The frameless shower door seal is not attached with adhesive and doesn’t require tools for removal or installation. The firm, but flexible, sweep channel is slightly narrower than the actual glass shower door thickness, creating a tight pressure-fitted connection. To remove, start at one end of the shower door and pull the seal down, and off, of the shower door.


Place a soft towel directly under the door and sweep to protect your hands from smacking the floor if the sweep suddenly breaks loose.

If excessive mineral build-up is causing difficulty in removing the seal, use a glass scraper or putty knife to scrape away the mineral build-up.

Amazon has a diverse selection of suppliers and types of shower door seals.

DK Hardware is a reseller of C.R. Laurence products and may cut to exact length for a fee. Contact DK Hardware for current cutting options.

If the shower door brand and model is known, contact the manufacturer for possible replacement parts – e.g. Kohler Parts – that are a direct fit with no cutting required.

Shower door seals vary in style. Use the the door seal that was removed as reference to buy a replacement part.

Different types frameless shower door seals
The left image is a a common seal for the bottom of a frameless shower door. Use the thumbnails images to find seals for the vertical edges of a shower door, if applicable.

Tip: Ordering multiple sweeps may reduce overall shipping costs, while providing a needed inventory for future replacements and miscuts.

A replacement seal may require a tape measure for measuring.

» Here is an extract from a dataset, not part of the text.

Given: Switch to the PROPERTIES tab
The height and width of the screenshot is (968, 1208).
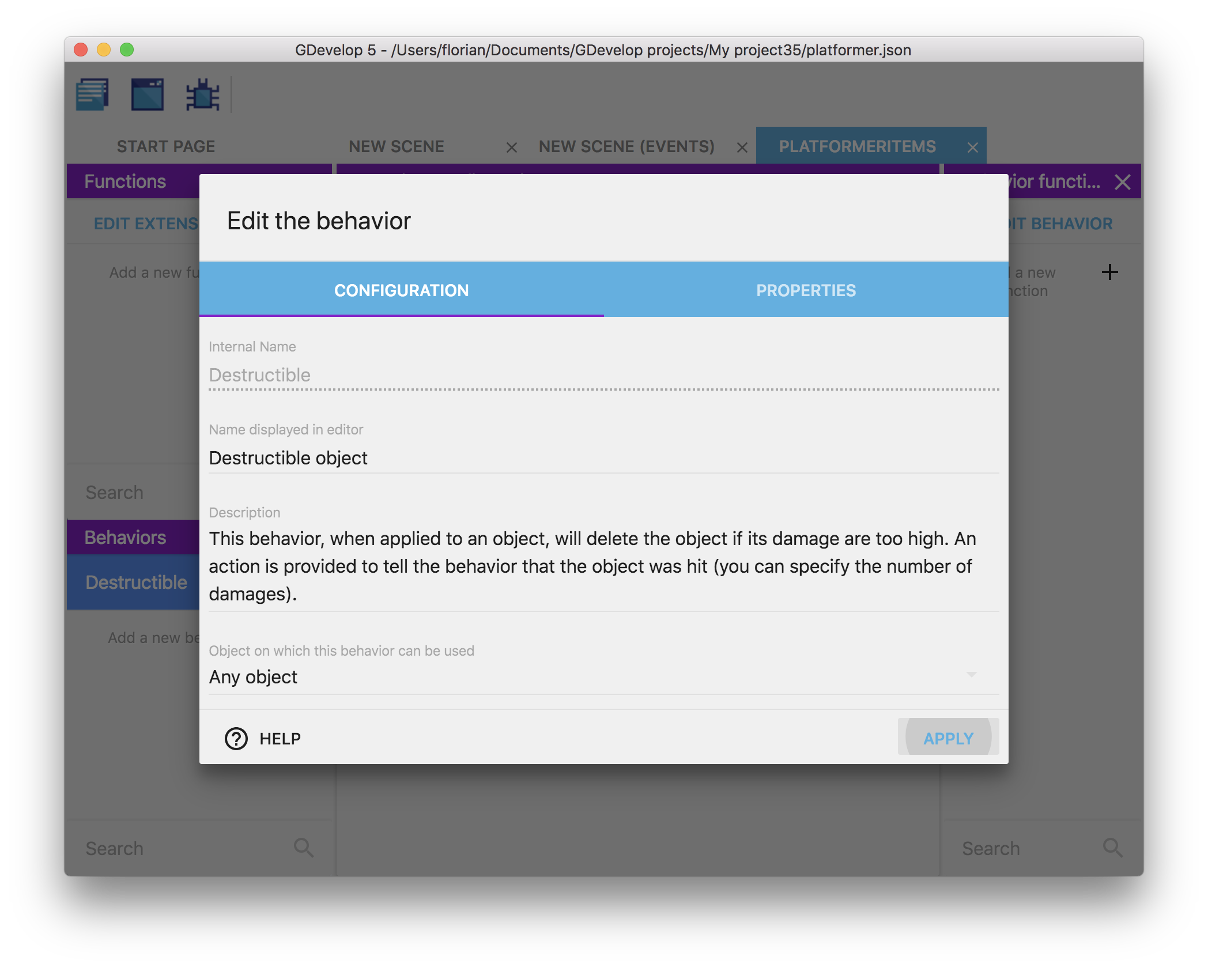Looking at the screenshot, I should point(806,290).
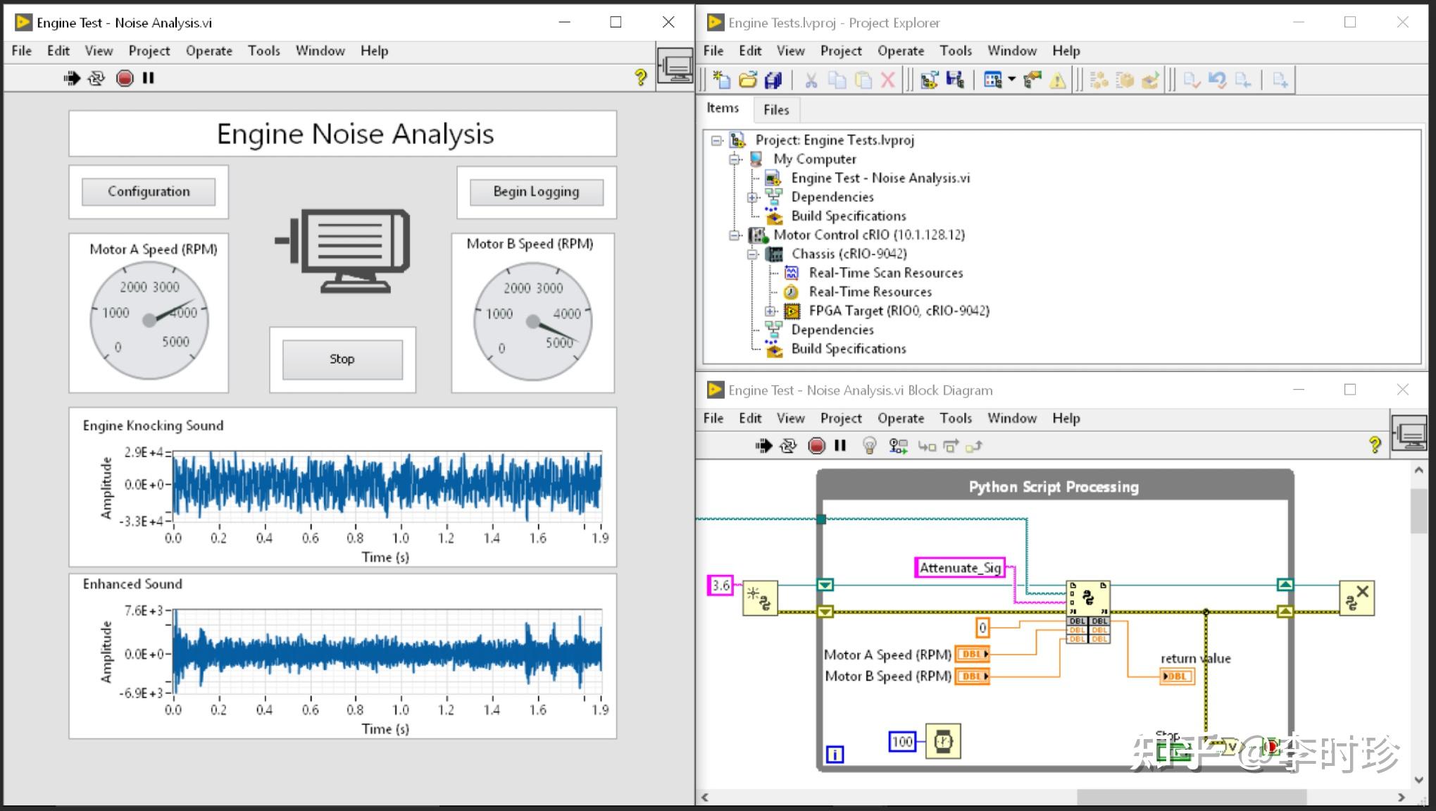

How to measure a shower door seal

A hacksaw with a 32-TPI blade, combined with a basic miter box, is a simple solution to make an even and hassle-free cut. Then use a utility knife to deburr after cutting (ref. video instructions).

How to cut a shower door sweep

A few other cutting methods were tested, but not recommended:

A ratcheting PVC tubing cutter or pruning shear may work, but results were inconsistent.

Using a utility snip or scissors will crack the rigid PVC material and yield in an uneven cut.

Use the same removal, replacement, and glass cleaning steps provided in the instructional video to clean soap scum and mineral build-up on and around the sweep between full seal replacements.

To clean the glass, use any general purpose bathroom spray cleaner or glass cleaner. A non-scratch scrub pad works well when a cleaning cloth doesn’t.

Use a glass razor scraper, combined with general purpose bathroom spray cleaner or glass cleaner to remove hardened mineral build-up on the glass door.

To clean the plastic door seal and groove, use a grout brush, non-scratch scrub pad, or both.

Products for cleaning the area of a shower door sweep

If a drip edge is part of the shower door sweep, face it inwards to keep water within the shower.

Point the shower head away from the shower door and corner pivot joints.

Use a bath mat to absorb any water that may escape the shower stall.

Inspect caulk joints regularly for deterioration.